§ **Selected excerpt**:
R/glmnetcv.R
In spm2: Spatial Predictive Modeling

#' @title Cross validation, n-fold and leave-one-out, for 'glmnet' in 'glmnet' package
#'
#' @description This function is a cross validation function
#' for 'glmnet' method in 'glmnet' package.
#'
#' @param trainx a matrix contains predictive variables of point samples.
#' The location information, longitude (long), latitude (lat), need to be included
#' in the 'trainx' for spatial predictive modelling.
#' @param y a vector of the response variable in the formula, that is, the left
#' part of the formula.
#' @param family a description of the error distribution and link function to
#' be used in the model. See '?glmnet' for details.
#' @param alpha, an elasticnet mixing parameter, with $0 <= alpha <= 1$.
#' See '?glmnet' for details.
#' @param relax, if TRUE then for each active set in the path of solutions,
#' the model is refit without any regularization. See '?glmnet' for more information.
#' @param type.measure, loss to use for cross-validation. The default is
#' type.measure="mse". See '?cv.glmnet' for more information.
#' @param validation validation methods, include 'LOO': leave-one-out, and 'CV':
#' cross-validation.
#' @param cv.fold integer; number of folds in the cross-validation. if > 1,
#' then apply n-fold cross validation; the default is 10, i.e., 10-fold cross
#' validation that is recommended.
#' @param predacc can be either "VEcv" for vecv or "ALL" for all measures
#' in function pred.acc.
#' @param ... other arguments passed on to 'fields'.
#'
#' @return A list with the following components:
#'  me, rme, mae, rmae, mse, rmse, rrmse, vecv and e1; or vecv only
#' @note This function is largely based on 'glmcv' in this 'spm2' package.
#'
#' @references A. Liaw and M. Wiener (2002). Classification and Regression by
#' randomForest. R News 2(3), 18-22.
#'
#' @author Jin Li
#' @examples
#' \donttest{
#' library(spm)
#'
#' data(petrel)
#' x <- as.matrix(petrel[, c(1, 2, 6:9)])
#' y <- log(petrel[, 5] + 1)
#' set.seed(1234)

§ **Material**:
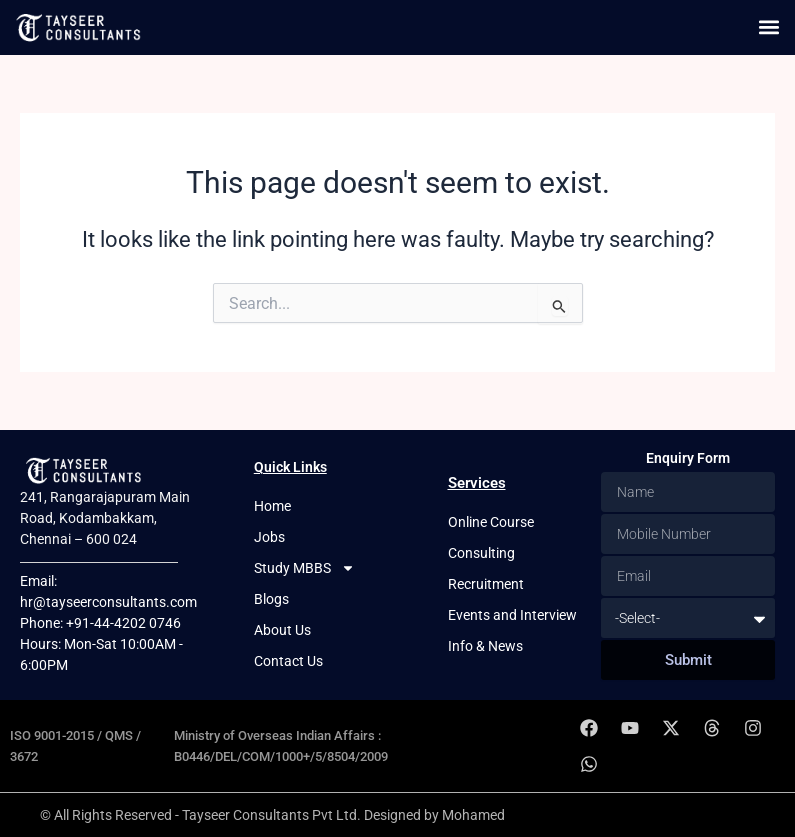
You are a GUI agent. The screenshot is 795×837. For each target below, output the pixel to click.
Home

§ **Challenges**:
1. Reproduce the portion of the glmnetcv.R documentation that starts at "#' @param cv.fold" and ends at "in function pred.acc.".
2. In the glmnetcv.R documentation, what is the default number of folds for cv.fold?
3. Write the next part of the glmnetcv.R documentation, picking up after its final line.

§ **Written answers**:
1.
#' @param cv.fold integer; number of folds in the cross-validation. if > 1,
#' then apply n-fold cross validation; the default is 10, i.e., 10-fold cross
#' validation that is recommended.
#' @param predacc can be either "VEcv" for vecv or "ALL" for all measures
#' in function pred.acc.

2. The default is 10, meaning 10-fold cross validation.

3.
#' glmnetcv1 <- glmnetcv(x, y, validation = "CV",  predacc = "ALL")
#' glmnetcv1
#'
#' data(sponge)
#' x <- as.matrix(cbind(sponge$easting, sponge$easting^2))
#' set.seed(1234)
#' glmnetcv1 <- glmnetcv(x, sponge[, 3], family = poisson, validation = "CV",
#' predacc = "ALL")
#' glmnetcv1
#'
#' # For glmnet with gaussian
#' x <- as.matrix(petrel[, c(1, 2, 6:9)])
#' y <- log(petrel[, 5] + 1)
#' set.seed(1234)
#' n <- 20 # number of iterations,60 to 100 is recommended.
#' VEcv <- NULL
#' for (i in 1:n) {
#'   glmnetcv1 <- glmnetcv(x, y, validation = "CV", predacc = "VEcv")
#'   VEcv [i] <- glmnetcv1
#'  }
#' plot(VEcv ~ c(1:n), xlab = "Iteration for glmnet", ylab = "VEcv (%)")
#' points(cumsum(VEcv) / c(1:n) ~ c(1:n), col = 2)
#' abline(h = mean(VEcv), col = 'blue', lwd = 2)
#'
#' # For glmnet with binomial
#' x <- as.matrix(cbind(petrel[, c(2, 6)], petrel$long^3, petrel$lat^2, petrel$lat^3))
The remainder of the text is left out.